Document passage |
Recommend games for a 6-year-old

As part of my plans to use time travel to save the world from mass murderers before they happen, I act as a big brother for a six-year-old boy. He’s cool-- likes bicycling, kayaking, playing soccer, and playing games. All stuff I like to do as well, except when I sit down and play a board game, I’ve always gone for the incredibly complex stuff. Civilization (pre-computer game folks); Axis & Allies; Puerto Rico; Carcassonne. While these are great fun, they’re *way * too complex for a six-year-old to master. Heck, he can barely keep straight all the moves for Chess (but he is learning).

Now I did manage to come up with a Carcassonne variant that he can play with some skill, but does anyone else have some recommendations for games a six-year-old will enjoy that won’t get terminably boring after six goes around the board? And please remember that it’s gotta be at least mildly interesting for me as well :wink:

There are lots of good card games for kids. Rummy and crazy eights come to mind.

Material |
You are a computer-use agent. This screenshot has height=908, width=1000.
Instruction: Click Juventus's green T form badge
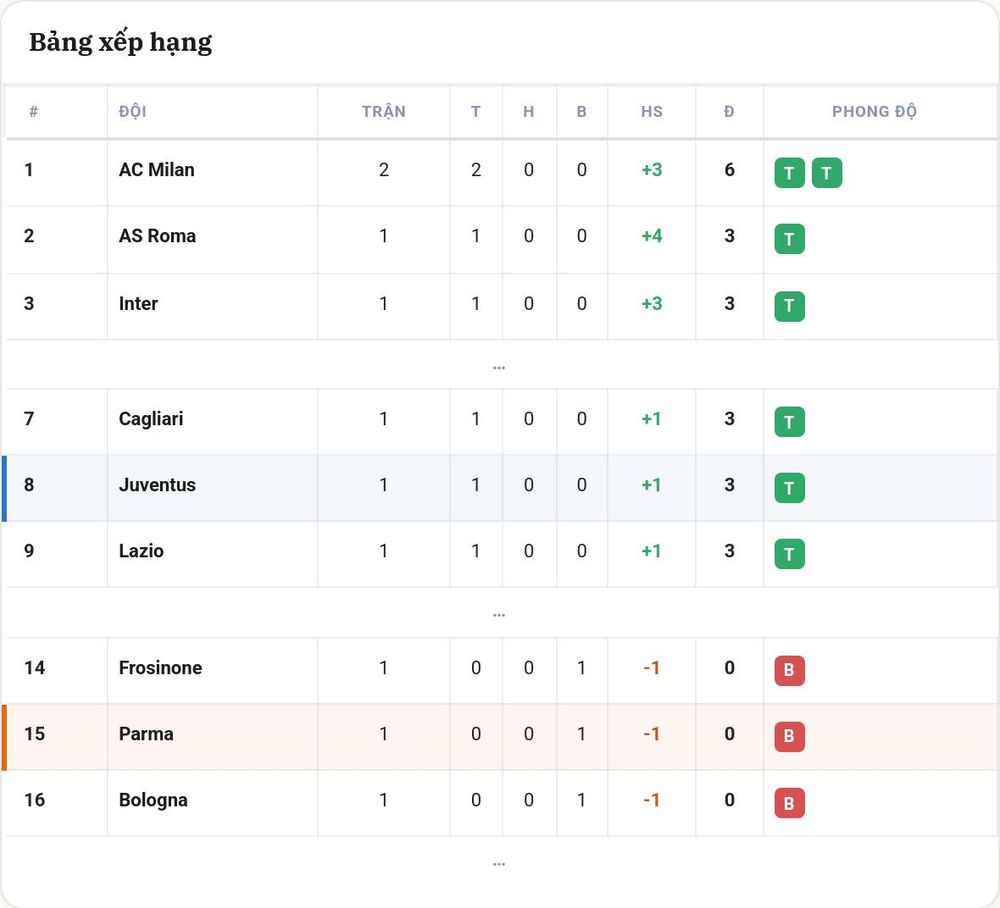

Work to complete |
A. In the forum thread about games for a six-year-old, which two card games does the last reply suggest?
B. Carry on the forum thread about games for a six-year-old, starting after its final reply.

Responses to the exercise |
A. Rummy and crazy eights.

B.
I come from a card-playing family. I was playing poker by age 10.

I’ve got a six-year-old daughter, and we like to play lots of games.

Lego Creator–a board game where you go around the board and collect pieces to create the Lego model on your card. Some spaces let you steal bricks from other players, so it gets quite interesting then :).

Aquarius–a card game published by Looney Labs. It’s sort of like hippie-themed dominoes with cards. You match the pictures of the different elements (earth, air, water, fire, and ether), and when you get a group of seven of your element together, you win. Of course, what often happens is that you get a big group together, and then someone plays a card that changes your element!

Monopoly Junior Dig’n Dinos–It’s like Monopoly, except you are a paleontologist who is going around the board buying dinosaur fossils (and charging other players for the privilege of seeing your fossil when they land on it). Much, much shorter than a game of regular Monopoly (which my kid likes too, but I get bored).

Checkers and Chinese Checkers–Good strategy games that are easier to learn than chess. My daughter likes Chinese Checkers a lot.

Backgammon–My husband has started to teach her this game (I don’t know how to play). His ex-roommate is from Iran, and apparently backgammon is very popular there. It appears to have a good mix of luck and strategy.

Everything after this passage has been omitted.